**What is expected**
Copy the data exactly from the line that contains "Task: Click the Z11x dash in 16/512 ГБ row" through the line that contains "This screenshot has height=468, width=999.", keeping both end lines and leaving out everything else.

**The data**
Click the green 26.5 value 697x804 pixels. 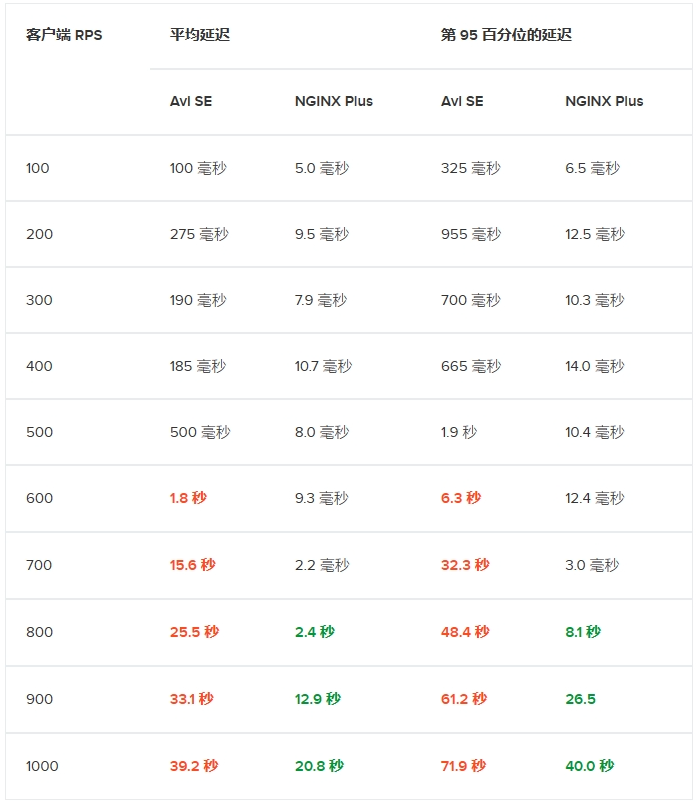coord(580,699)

==

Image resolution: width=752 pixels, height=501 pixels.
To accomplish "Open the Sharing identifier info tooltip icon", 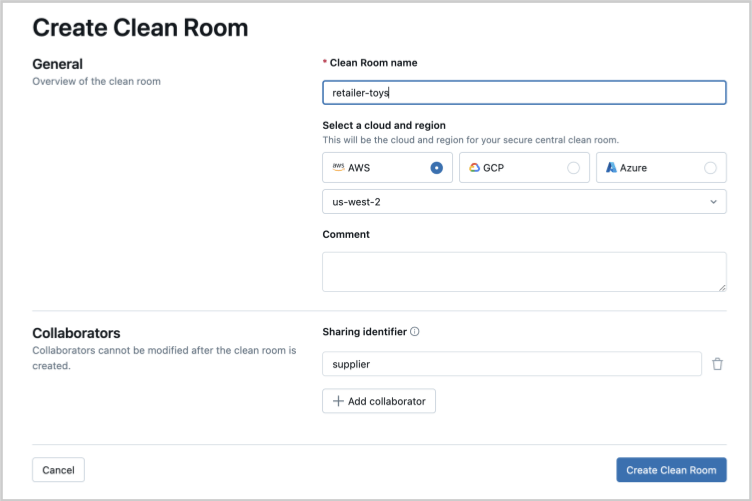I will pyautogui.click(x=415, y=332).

--

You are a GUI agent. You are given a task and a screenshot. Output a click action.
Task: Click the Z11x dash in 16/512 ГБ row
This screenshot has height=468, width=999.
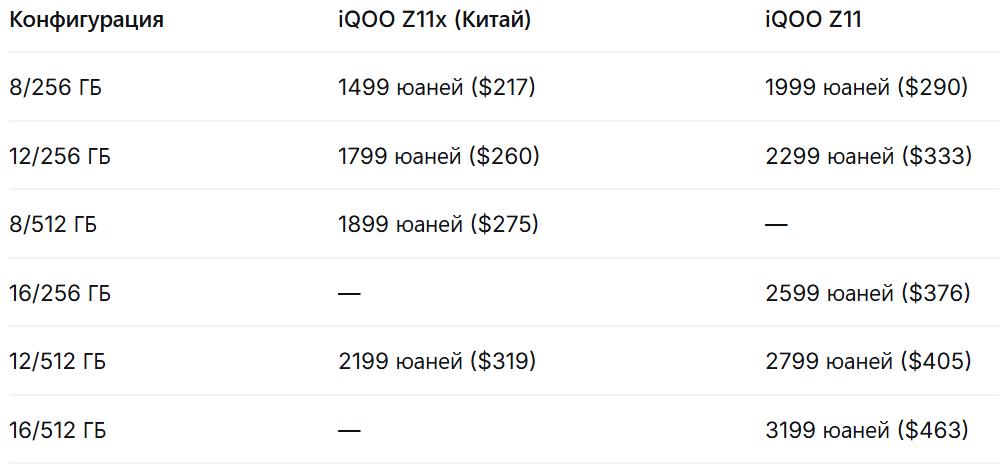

**Answer space**
Task: Click the Z11x dash in 16/512 ГБ row
This screenshot has height=468, width=999.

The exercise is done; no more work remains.